◆ **Supplied passage**
= = =

1. Line 131-134 (also line 330-333). The authors stated that because stuttering is associated with social anxiety, and also because poor sleep is associated with social anxiety, they predicted that stuttering severity would be associated with sleep quality. Here, the authors seem to suggest that social anxiety mediates the relationship between stuttering severity and sleep quality. 

However, my takeaway from the introduction is that stuttering affects social anxiety (line 65-87) and that sleep affects stuttering severity (line 93-101). In this case, the relationship between sleep and social anxiety should be mediated by stuttering. I suggest the authors clarify the mechanisms between the three constructs in the introduction and discussion. And if the aim is to untangle the associations between the three constructs (line 137-139), more sophisticated statistical analyses (e.g., mediation analysis) may be helpful. 

 

2. Line 261-262. There are significant results presented in Table 3, but the authors stated no significant findings in line 261-262, line 293, and line 317-320. If the authors believe that these correlations are too small to be considered meaningful, then the criteria for determining meaningful correlations should be established beforehand and the same criteria should be applied throughout (e.g., r=0.256 in Table 3 is considered no correlation, but r=0.246 in Table 4 is considered a correlation).

 

Minor concerns:

1. Line 37-38. Though the results for subjective sleep quality and sleep disturbances, and daytime dysfunction yielded trivia/small effects, they are statistically significant. So it is incorrect to state that "no statistically significant mean differences were observed".

= = =

◆ **Information supplied**
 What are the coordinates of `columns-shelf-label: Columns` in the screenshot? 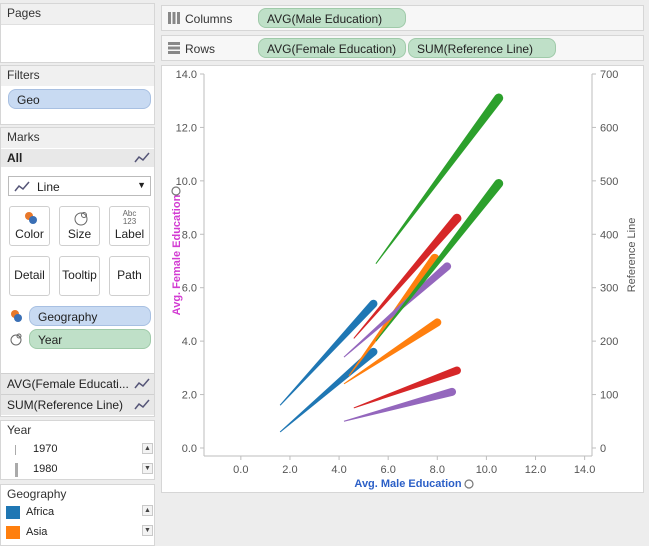 It's located at (209, 19).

= = =

◆ **Task list**
A. Summarize the reviewer comments in two sentences.
B. Swap "social anxiety" out for "general anxiety" and write the reviewer comments again from "1. Line 131-134" to "and sleep quality.".
The material has no connection to the text.

◆ **Responses**
A. The reviewer argues that the introduction points to stuttering mediating the relationship between sleep and social anxiety, not social anxiety mediating the link between stuttering severity and sleep quality, and asks the authors to clarify the mechanisms among the three constructs, possibly with mediation analysis. The reviewer also objects that significant results in Table 3 are described as nonsignificant, calls for criteria for meaningful correlations that are set beforehand and applied consistently, and says that lines 37-38 wrongly state that no statistically significant mean differences were observed.

B.
1. Line 131-134 (also line 330-333). The authors stated that because stuttering is associated with general anxiety, and also because poor sleep is associated with general anxiety, they predicted that stuttering severity would be associated with sleep quality. Here, the authors seem to suggest that general anxiety mediates the relationship between stuttering severity and sleep quality.